I would test the soil for composition before I used it. Its easy to do. The reason I do it with potting soil is that a lot of potting soils are about 90% mulch (ground up bark and peat moss etc). Tom Barr recommends very little peat be added to non soil mixes (gravel, flourite, etc) so I try to keep the organic matter down to about 10%.
I put a handful of the soil in a soda bottle with water and shake it up. Then put it down to settle for a few hours. The components of the soil wll stratify with the lighter organic stuff like peat floating to the top layer and floating on the water surface.

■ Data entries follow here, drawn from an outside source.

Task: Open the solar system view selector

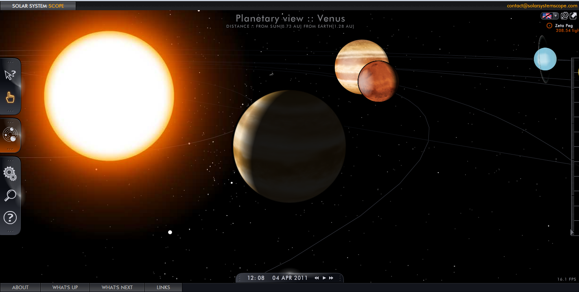Action: (10, 135)
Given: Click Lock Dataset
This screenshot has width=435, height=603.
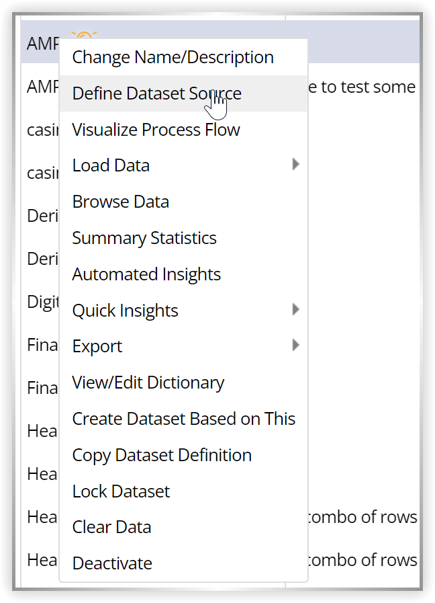Looking at the screenshot, I should [x=121, y=491].
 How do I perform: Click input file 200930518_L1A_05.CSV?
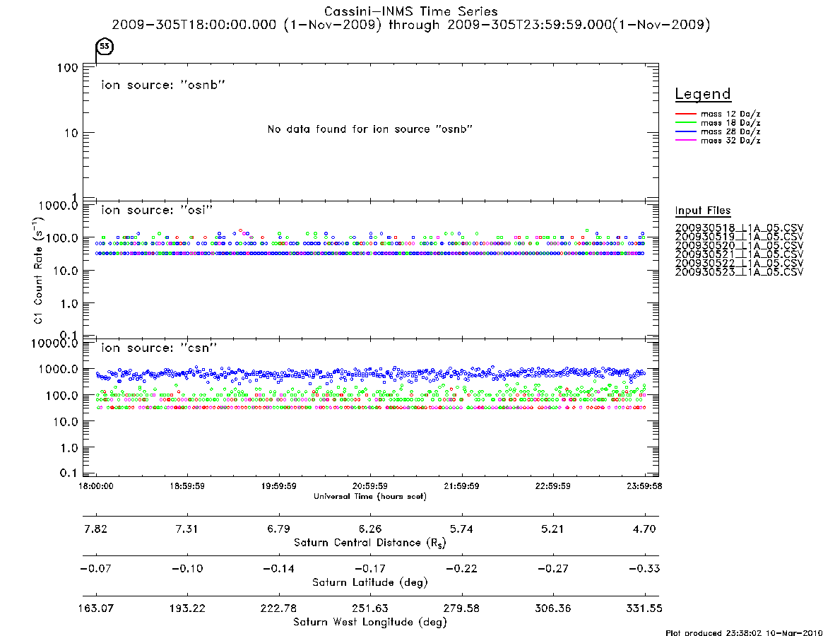click(x=739, y=228)
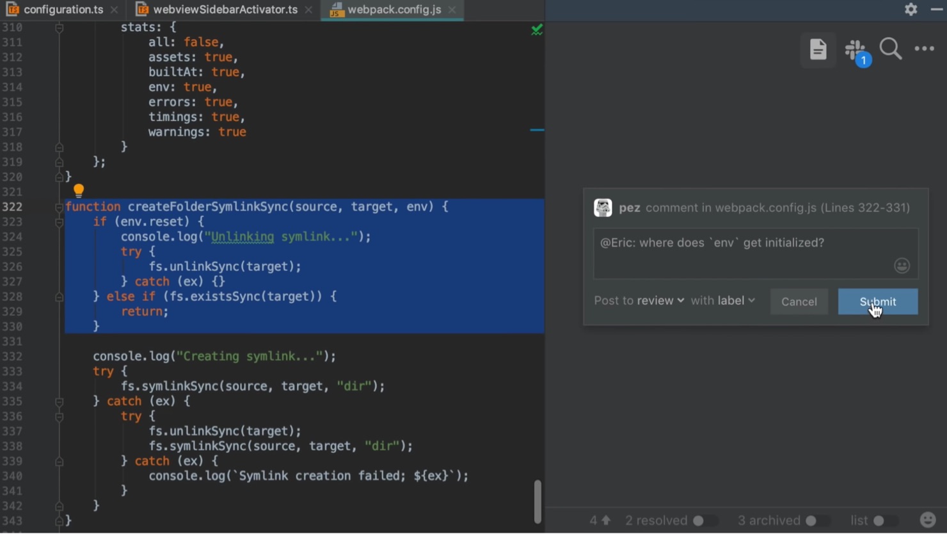Click the smiley face in bottom bar
947x534 pixels.
click(x=928, y=520)
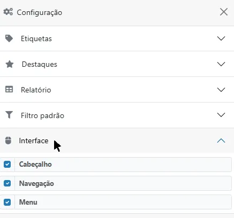Collapse the Interface section chevron
This screenshot has height=218, width=234.
click(221, 141)
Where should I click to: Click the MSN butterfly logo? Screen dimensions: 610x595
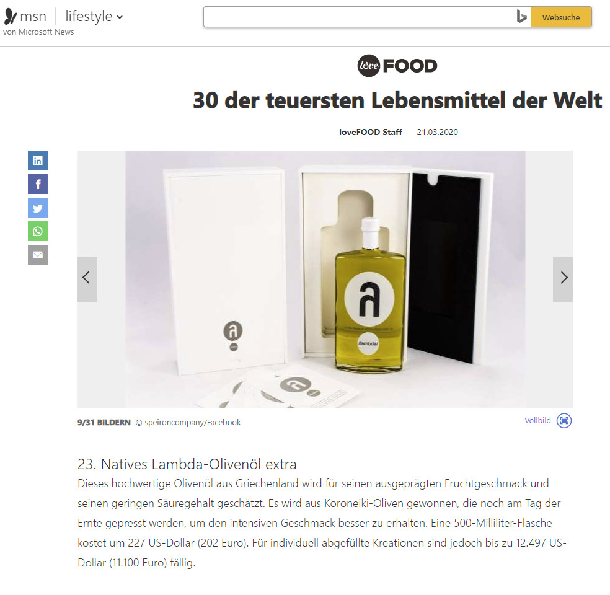[11, 16]
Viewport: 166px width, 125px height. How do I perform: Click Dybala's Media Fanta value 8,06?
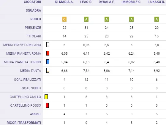pyautogui.click(x=107, y=71)
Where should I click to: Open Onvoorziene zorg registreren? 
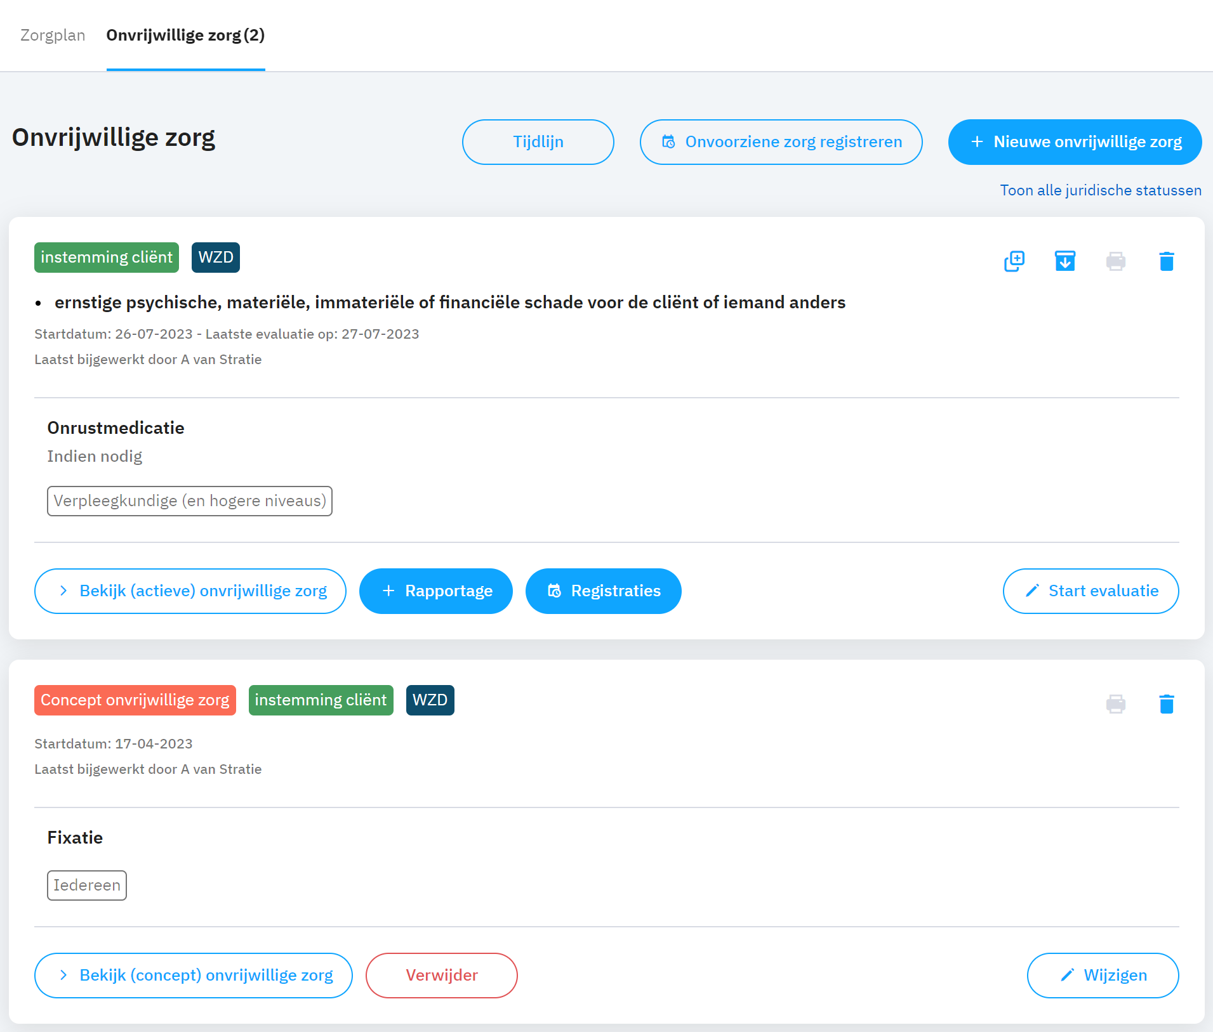point(781,142)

What I found after a lot of checking was a locally produced "top soil" at a nursery that had only about 10% organic matter. So thats what I used in the tank.
From prior experience I found that this soil gets very muddy when wet. So muddy that I didn't think it would support the top layer of gravel. So by experiment I found that if it was cut 50/50 with the cheapest builder's sand I could find (Sakrete sand at Home depot for $2.50 per 70 pounds), it works out pretty well.

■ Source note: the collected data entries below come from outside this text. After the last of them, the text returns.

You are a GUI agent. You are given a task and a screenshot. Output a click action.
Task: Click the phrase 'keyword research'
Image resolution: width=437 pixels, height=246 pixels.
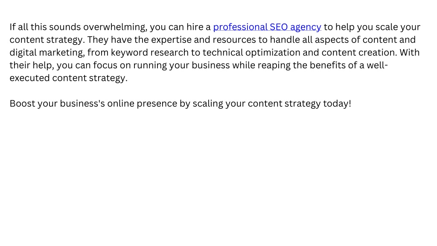(x=150, y=53)
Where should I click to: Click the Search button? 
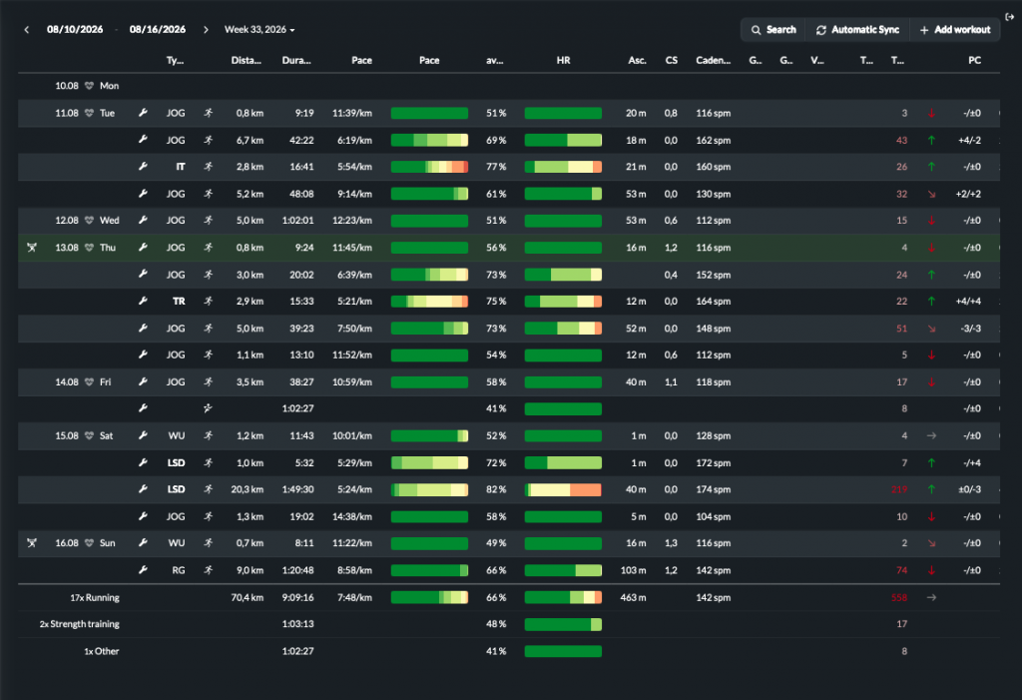[773, 29]
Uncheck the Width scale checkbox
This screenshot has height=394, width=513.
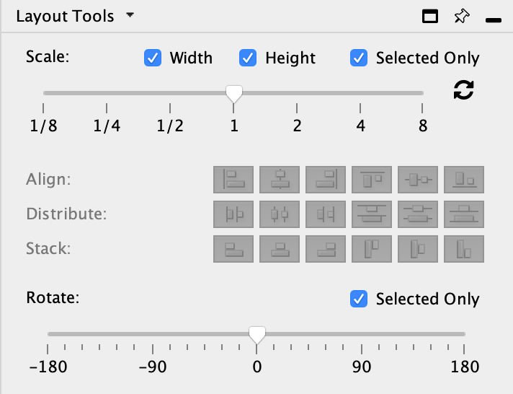coord(153,58)
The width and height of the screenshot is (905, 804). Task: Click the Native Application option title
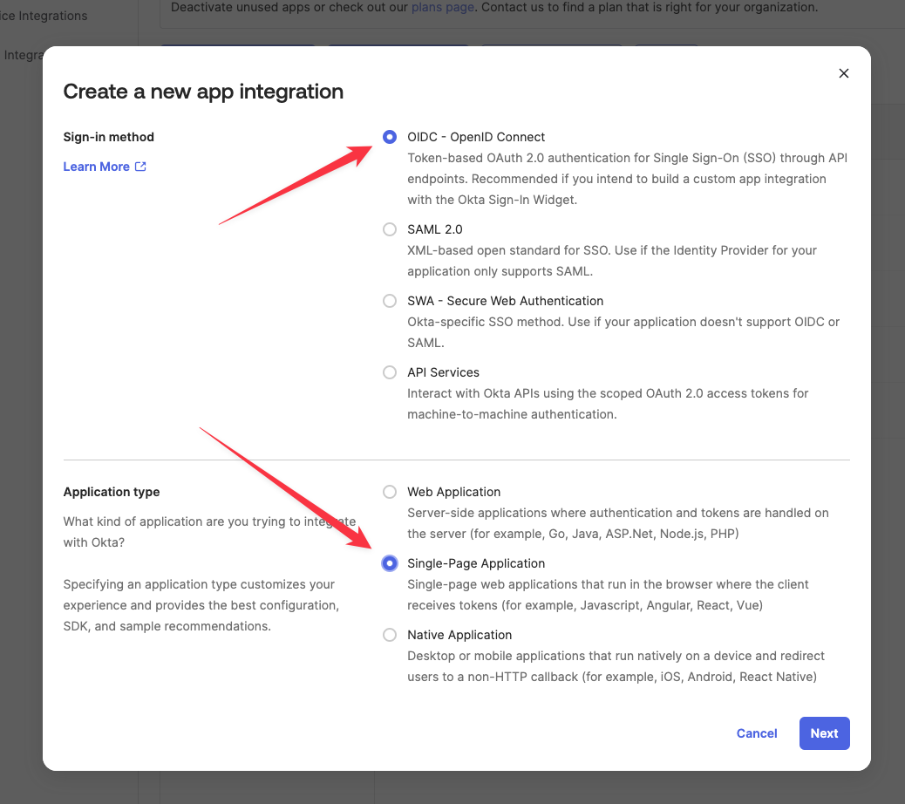459,635
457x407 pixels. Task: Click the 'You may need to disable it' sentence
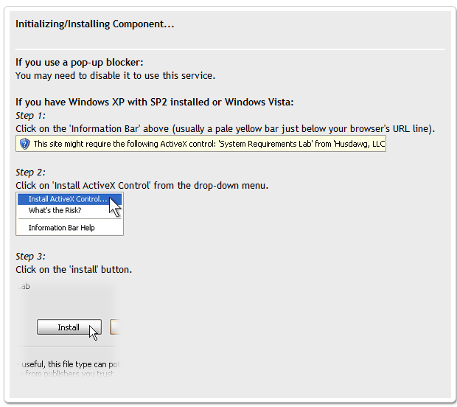tap(115, 76)
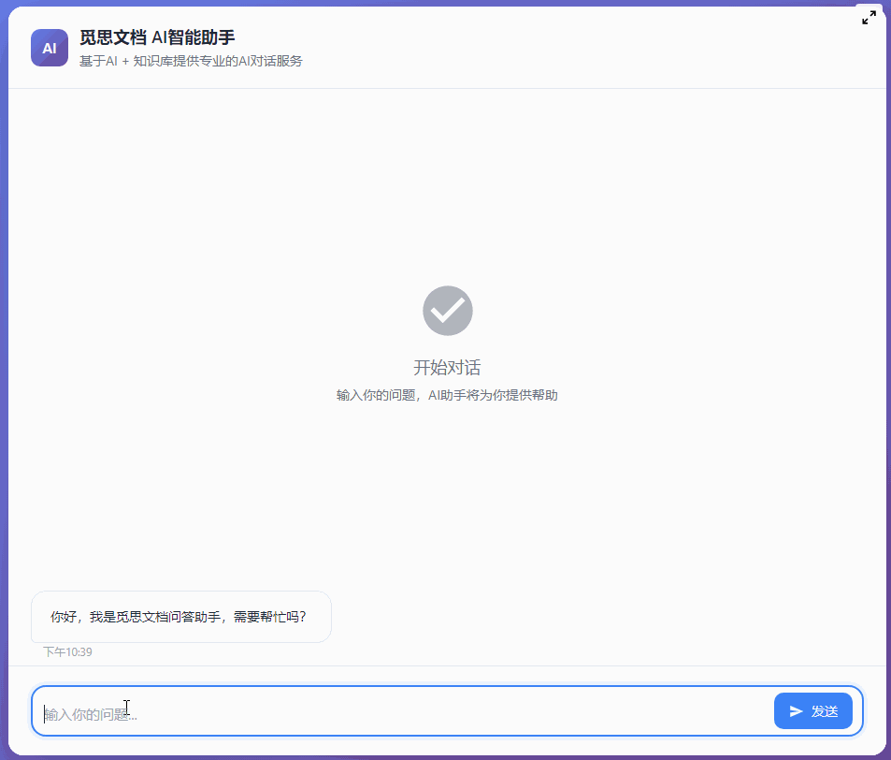Select the assistant greeting message bubble

pos(181,617)
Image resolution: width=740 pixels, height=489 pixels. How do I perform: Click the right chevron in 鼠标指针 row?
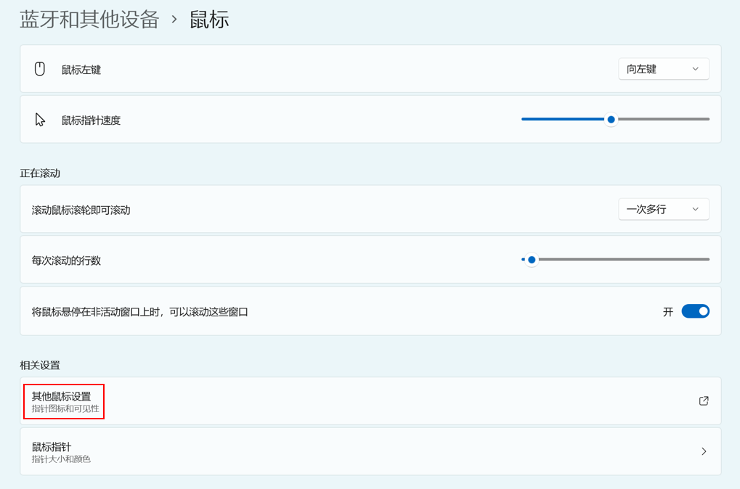coord(703,451)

The 50/50 mix also ensures that the soil is not too rich. With this setup the water turns yellowish for a couple of weeks but then is OK (50% water changes weekly). So I don't presoak the soil.
With this setup you have a lifetime of micronutrients in the soil, but still need to provide macros. With your high lighting you will need to provide to the water column KNO3, KH2PO4 for the macros. To be safe I also dose micros using Plantex CSM+B to the water column.